Programmes / Doctorate and PhD Programmes / PhD in Business Law / Module descriptors
This module covers the underlying theory and forms of qualitative research approaches, and the methods and ethics as they apply to the context of the programme. This includes acquiring a critical and interpretive understanding of qualitative research approaches, theories and concepts, as well as methods and techniques that constitute the qualitative research realm.
This module is designed to enhance students’ ability to conduct doctrinal and empirical legal research. It helps students to identify and analyse relevant legal sources and to develop writing and methodological skills. It covers a wide range of legal methods, including doctrinal studies, empirical studies, and comparative studies. It trains students on arguing cases, examining legal texts and categorising their research.
This module concentrates on the development and design of students’ own research proposals, consisting of two main sections: firstly, developing the research question and objectives and designing the theoretical framework; secondly, designing the research methodology including the research approach, methods, instruments or information gathering guidelines, and method of results analysis.
This module aims to provide a thorough and advanced knowledge of the basic methods of doing business abroad. Topics to be covered include: sources of international commercial sales; English law and SOGA 1979; Incoterms; CIF and FOB contracts; 1980 Vienna Convention on International Sale of Goods; creation of the contract; incorporation of standard terms and transport obligations; transfer of risk and property; international joint ventures; internal and external relationship; commercial agency; assignment; international franchising and agencies abroad; regulation of international trade finance; international marketing operations; counter-trade; and mergers and acquisitions.
The aim of the module is to develop a critical understanding of current and emerging developments in international investment law. The module will equip students with the knowledge and understanding about the various approaches to regulating foreign investment in a social, economic and political context. Topics to be covered include: sources of international investment law; the evolution of international investment law; theories relating to foreign investment; the regulation of foreign investment; the standards of protection under modern bilateral/multilateral investment treaties (BIT/MITs); and investor-state arbitration.
The module introduces students to the law and practice of commercial arbitration, mediation, adjudication and other alternative dispute resolutions. Topics to be covered include: arbitration agreement; arbitration tribunal; applicable laws; procedure and evidence issues; arbitration award; enforcement and recourse against awards; mediation; adjudication; and other alternative dispute resolution.

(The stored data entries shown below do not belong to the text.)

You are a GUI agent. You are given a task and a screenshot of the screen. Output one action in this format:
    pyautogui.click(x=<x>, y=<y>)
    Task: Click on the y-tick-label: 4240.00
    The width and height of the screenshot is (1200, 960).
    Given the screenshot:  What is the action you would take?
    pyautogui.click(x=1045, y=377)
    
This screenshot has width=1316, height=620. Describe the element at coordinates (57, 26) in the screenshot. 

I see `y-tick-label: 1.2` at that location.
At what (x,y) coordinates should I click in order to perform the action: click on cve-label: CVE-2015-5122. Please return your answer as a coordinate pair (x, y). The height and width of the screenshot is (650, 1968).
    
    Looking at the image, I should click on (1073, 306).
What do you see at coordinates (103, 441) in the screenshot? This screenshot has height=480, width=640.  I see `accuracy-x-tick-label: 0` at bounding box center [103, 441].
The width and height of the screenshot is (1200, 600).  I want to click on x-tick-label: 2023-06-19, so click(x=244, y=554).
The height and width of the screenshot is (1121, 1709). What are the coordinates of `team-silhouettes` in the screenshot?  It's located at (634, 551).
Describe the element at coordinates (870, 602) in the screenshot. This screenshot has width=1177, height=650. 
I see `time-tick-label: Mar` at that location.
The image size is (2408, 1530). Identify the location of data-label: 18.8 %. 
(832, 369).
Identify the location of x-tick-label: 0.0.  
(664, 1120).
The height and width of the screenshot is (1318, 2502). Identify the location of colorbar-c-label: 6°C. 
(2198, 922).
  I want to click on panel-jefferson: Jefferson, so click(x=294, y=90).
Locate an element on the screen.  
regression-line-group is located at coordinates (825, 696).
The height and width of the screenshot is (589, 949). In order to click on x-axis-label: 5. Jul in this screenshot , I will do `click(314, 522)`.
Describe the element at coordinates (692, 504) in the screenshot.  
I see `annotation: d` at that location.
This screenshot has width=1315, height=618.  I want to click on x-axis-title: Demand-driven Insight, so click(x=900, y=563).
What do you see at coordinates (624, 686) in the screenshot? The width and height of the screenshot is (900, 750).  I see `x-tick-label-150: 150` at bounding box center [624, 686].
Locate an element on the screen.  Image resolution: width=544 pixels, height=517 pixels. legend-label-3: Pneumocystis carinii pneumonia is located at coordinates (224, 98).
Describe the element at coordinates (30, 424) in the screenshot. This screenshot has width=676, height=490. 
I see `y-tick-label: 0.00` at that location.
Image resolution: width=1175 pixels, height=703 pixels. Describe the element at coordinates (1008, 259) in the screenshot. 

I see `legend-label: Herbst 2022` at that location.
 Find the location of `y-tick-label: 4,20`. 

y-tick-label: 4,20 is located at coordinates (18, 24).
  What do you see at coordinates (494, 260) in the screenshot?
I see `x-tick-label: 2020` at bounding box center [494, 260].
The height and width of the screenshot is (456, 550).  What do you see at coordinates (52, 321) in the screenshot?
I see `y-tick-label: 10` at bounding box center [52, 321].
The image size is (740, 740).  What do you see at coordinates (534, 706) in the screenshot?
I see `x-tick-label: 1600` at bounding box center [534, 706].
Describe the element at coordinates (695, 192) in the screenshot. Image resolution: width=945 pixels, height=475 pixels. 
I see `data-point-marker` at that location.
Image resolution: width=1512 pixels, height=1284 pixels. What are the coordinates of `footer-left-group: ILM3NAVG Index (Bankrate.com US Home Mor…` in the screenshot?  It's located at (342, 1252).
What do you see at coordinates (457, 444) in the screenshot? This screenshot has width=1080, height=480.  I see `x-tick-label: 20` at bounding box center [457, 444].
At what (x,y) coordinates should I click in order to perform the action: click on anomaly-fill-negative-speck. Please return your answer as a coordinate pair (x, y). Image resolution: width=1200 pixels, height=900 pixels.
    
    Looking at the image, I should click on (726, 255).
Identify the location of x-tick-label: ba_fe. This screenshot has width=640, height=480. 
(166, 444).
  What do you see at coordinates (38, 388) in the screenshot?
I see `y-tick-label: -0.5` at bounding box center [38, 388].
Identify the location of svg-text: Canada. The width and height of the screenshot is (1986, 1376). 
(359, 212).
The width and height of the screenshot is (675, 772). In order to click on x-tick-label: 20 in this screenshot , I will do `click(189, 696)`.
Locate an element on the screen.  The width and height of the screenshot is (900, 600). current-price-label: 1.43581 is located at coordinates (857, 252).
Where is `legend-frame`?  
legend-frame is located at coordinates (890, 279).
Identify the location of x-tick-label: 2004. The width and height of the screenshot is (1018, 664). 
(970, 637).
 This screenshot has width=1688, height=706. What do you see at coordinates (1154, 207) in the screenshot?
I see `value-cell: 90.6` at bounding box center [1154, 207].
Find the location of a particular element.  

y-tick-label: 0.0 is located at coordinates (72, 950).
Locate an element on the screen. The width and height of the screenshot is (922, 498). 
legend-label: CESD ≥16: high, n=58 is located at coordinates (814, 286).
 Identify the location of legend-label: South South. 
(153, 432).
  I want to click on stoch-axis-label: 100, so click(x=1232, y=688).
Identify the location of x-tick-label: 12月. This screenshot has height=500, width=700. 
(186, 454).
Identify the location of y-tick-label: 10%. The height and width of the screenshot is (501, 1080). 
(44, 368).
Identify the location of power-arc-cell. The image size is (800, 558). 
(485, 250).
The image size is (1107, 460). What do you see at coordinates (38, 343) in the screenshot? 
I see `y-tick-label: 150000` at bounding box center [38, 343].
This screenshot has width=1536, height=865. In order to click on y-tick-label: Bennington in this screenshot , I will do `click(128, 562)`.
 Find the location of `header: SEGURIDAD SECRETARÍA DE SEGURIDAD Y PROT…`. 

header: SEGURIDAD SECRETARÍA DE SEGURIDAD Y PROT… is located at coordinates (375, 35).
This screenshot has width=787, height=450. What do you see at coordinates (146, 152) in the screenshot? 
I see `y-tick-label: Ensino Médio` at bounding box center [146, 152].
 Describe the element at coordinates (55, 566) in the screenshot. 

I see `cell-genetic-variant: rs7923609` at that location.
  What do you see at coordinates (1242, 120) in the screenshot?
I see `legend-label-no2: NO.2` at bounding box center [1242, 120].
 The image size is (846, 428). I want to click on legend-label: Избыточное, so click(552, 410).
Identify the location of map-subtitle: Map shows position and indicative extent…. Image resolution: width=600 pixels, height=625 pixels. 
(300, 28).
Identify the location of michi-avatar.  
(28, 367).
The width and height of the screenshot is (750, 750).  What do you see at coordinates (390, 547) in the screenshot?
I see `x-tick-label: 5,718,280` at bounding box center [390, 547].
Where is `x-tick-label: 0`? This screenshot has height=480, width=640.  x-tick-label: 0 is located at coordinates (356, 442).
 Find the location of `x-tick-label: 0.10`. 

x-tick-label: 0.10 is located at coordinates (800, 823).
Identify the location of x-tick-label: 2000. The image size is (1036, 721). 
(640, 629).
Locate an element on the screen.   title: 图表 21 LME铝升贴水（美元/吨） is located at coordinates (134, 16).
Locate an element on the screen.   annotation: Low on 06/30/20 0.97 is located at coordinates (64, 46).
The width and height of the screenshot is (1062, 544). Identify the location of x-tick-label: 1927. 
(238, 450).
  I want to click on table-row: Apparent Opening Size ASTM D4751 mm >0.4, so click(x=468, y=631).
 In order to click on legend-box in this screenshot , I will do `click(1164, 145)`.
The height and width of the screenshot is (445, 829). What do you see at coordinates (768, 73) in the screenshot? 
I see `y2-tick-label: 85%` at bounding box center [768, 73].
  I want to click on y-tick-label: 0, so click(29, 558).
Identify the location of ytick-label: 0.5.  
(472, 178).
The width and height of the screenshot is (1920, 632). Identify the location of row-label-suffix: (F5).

This module provides an advanced knowledge and higher level understanding of the law and practice relating to intellectual property rights. Intellectual property plays a vital role in the global economy. However, as the scope of protection expands to cover new subject matters, the protection of intellectual property also raises serious ethical and societal value issues such as the propertisation of genes and other biotechnological products under patent law. Topics to be covered include: the international patent system – the Paris Convention and the World Intellectual Property Organisation (WIPO); comparative patent law systems; the patent provisions of the TRIPS Agreement; patents; and access to medicine.